While industrial development has led to a more comfortable life for human civilization by providing us with unimaginable resources in an agrarian society, it has also brought us an enormous environmental burden in the form of depletion of non-renewable resources and pollution.
Only recently, we fully realized that the current path of industrialization would destroy our precious planet, which led to increased environmental awareness, reflected in focus on sustainable development and greener trends in plastic industry.
Circular economy is one of the most important trends in plastic industry
The plastic industry is also one of the main contributors to industrial pollution and resource consumption. However, the situation is getting brighter since a sharp shift from linear towards circular economy became one of the main trends in the plastic industry and is expected to grow stronger in the future.
The first step in this direction is developing greener plastic products by utilizing the principles of eco-design, a systematic approach to designing more environmentally friendly products. Here several different strategies are adopted, usually comprising of:
- the use of sustainable materials,
- reducing total use of materials,
- optimizing production techniques,
- decreasing product impact during use, and
- considering the product's end of life.
While eco-design is definitely one of the most promising trends in plastic industry, it cannot fulfill its role without efficient waste management. That is why in recent years, we see a shift in focus to employ the hierarchical waste management approach, which aims to treat waste according to the following order (from most to least favorable): prevention, reuse, recycling, recovery, and disposal.
More sustainable trends in plastic industry are also the core focus of Plastika Skaza's vision and mission. We always strive to decrease the negative environmental effect of plastic products on the environment, which is reflected in our product line. We aim to reduce the use of single-use plastic products by replacing them with multi-use plastic products designed and produced in a way that presents the least possible environmental burden. We achieve this by using renewable energy and sustainable materials that can be efficiently recycled.
Industry 4.0 technologies
In the 18th century, the development of manufacturing machines that are powered using steam and water gave rise to the so-called first industrial revolution, which transformed the global economy by substituting manual labor with machine labor. The second industrial revolution happened in the 19th century by the installation of the extensive railroad and telegraph networks, which allowed the fast transfer of people, ideas and electricity. The development of computers in the late 20th century gave rise to a third industrial revolution, where extensive automation of manufacturing processes occurred. Currently, we are witnessing the implementation of a fourth industrial revolution or so-called Industry 4.0.

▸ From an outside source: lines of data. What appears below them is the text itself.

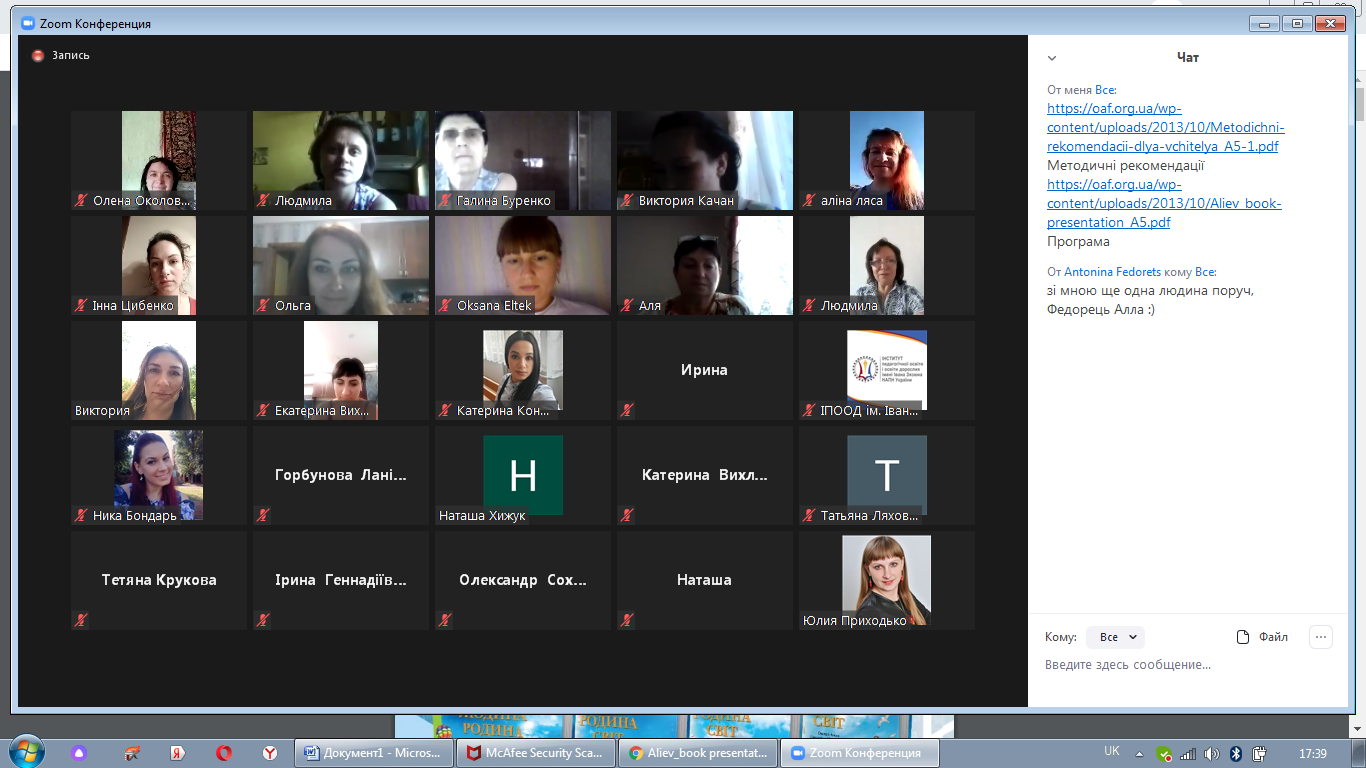Switch to Документ1 Microsoft Word taskbar item
Viewport: 1366px width, 768px height.
[374, 753]
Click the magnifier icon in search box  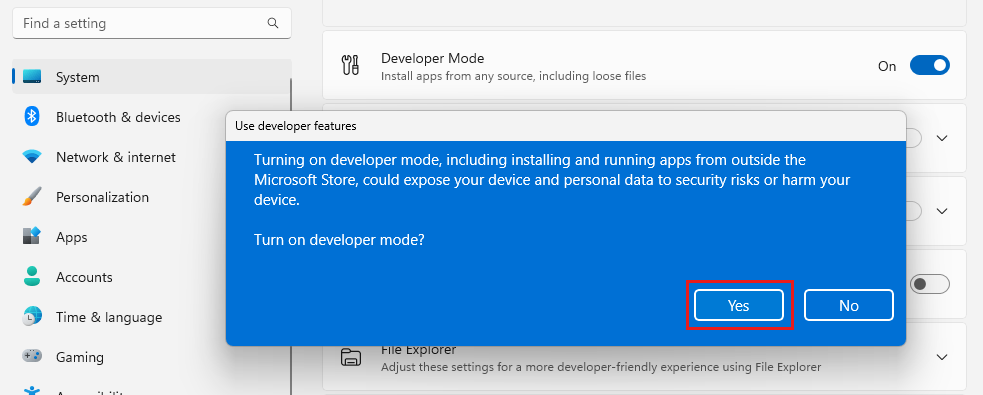click(x=273, y=23)
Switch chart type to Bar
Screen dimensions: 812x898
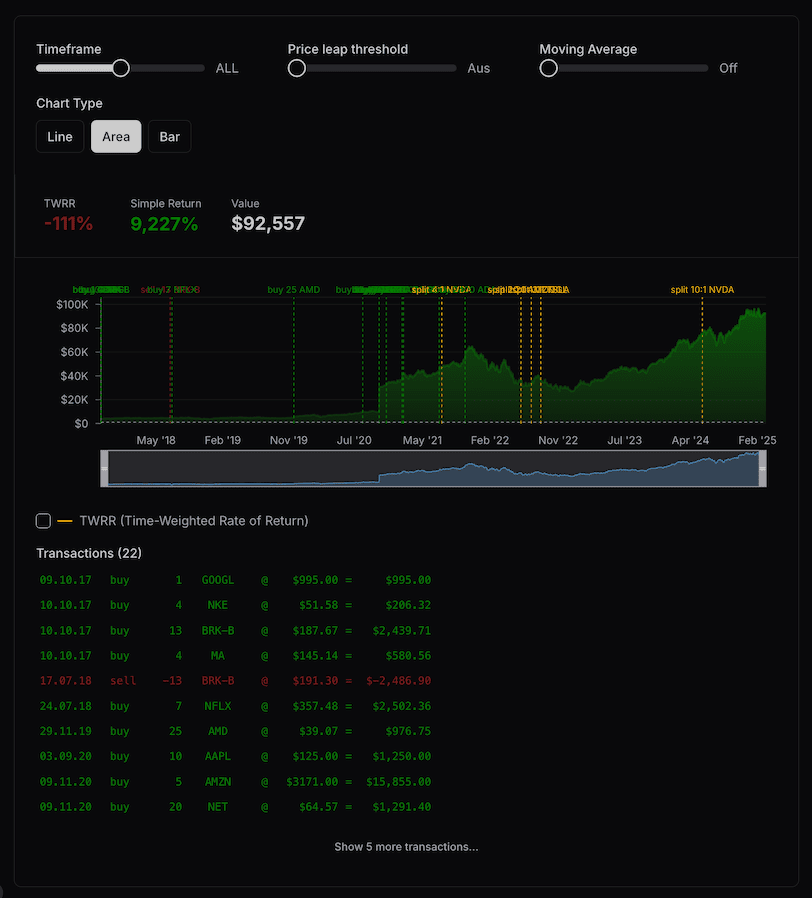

Industry 4.0 is the ongoing automation of manufacturing processes using modern smart technologies, such as machine-to-machine communication (M2M), the internet of things (IoT) and big data analytics. Like previous industrial revolutions, which completely transformed the global economy by introducing new technologies, Industry 4.0 promises to change how things are manufactured by introducing smart machines, which can operate autonomously and present new trends in plastic industry.
The biggest potentials for new trends in plastic industry lie in
- mass customization,
- efficient and flexible production,
- prediction of process and product quality.
Mass customization refers to a business strategy that offers highly customized products without the high costs by using flexible computer-aided manufacturing systems and novel production technologies, such as additive manufacturing (3D printing). Increased automation with flexible production technologies will result in more efficient processes, which don't require manual labor, thus decreasing production costs and offering humans to avoid repetitive tasks and focus their work on the things where they excel. Prediction of the processes and product quality will improve the quality of the products and prevent products with defects from entering the market, contributing to the increased reliability of the products.
The early 20th century trends in plastic industry resulted in a huge success story where global plastic production increased from 2 million tons in 1950 to nearly 360 million tons in 2018 and is expected to triple by 2050. This global rise of plastics resulted from its unique properties, such as low production and processing costs, high design flexibility, low density, good corrosion resistance and unique mechanical properties.
Plastic materials gave rise to entirely new products, which were not possible to produce using traditional materials. On the other hand, they also started to substitute traditional materials (such as metals) in existing products. While replacing metals with plastic materials began shortly after the invention of synthetic polymers, it has still not realized its full potential. As typical plastic materials have significantly lower strength and stiffness than metals, the metal replacement first only began in less demanding applications. However, advancements in polymer and material science and engineering gave rise to new high-performance plastic materials, such as fibre reinforced plastics (FRP), which have physical properties that enable metal replacement in increasingly more demanding applications that were unimaginable a few years before.
Metal replacement is still one of the strongest trends in plastic industry, and polymers are still finding their way to a new application in different fields, such as mobility, aerospace, energy production, medical, furniture, sports equipment, etc.
Lightweight construction is another one of the more promising trends in plastic industry with a similar goal as a metal replacement. The lightweight construction aims to decrease the weight of the products by utilizing various methodologies, for example, by intelligent material combination, biomimicry (cellular and sandwich structures, fibre composites), functional integration (e.g. integration of sensors and actuators on a material level), etc. Decreased weight of the products offers many benefits, such as higher performance, increased resource efficiency and lower environmental impact.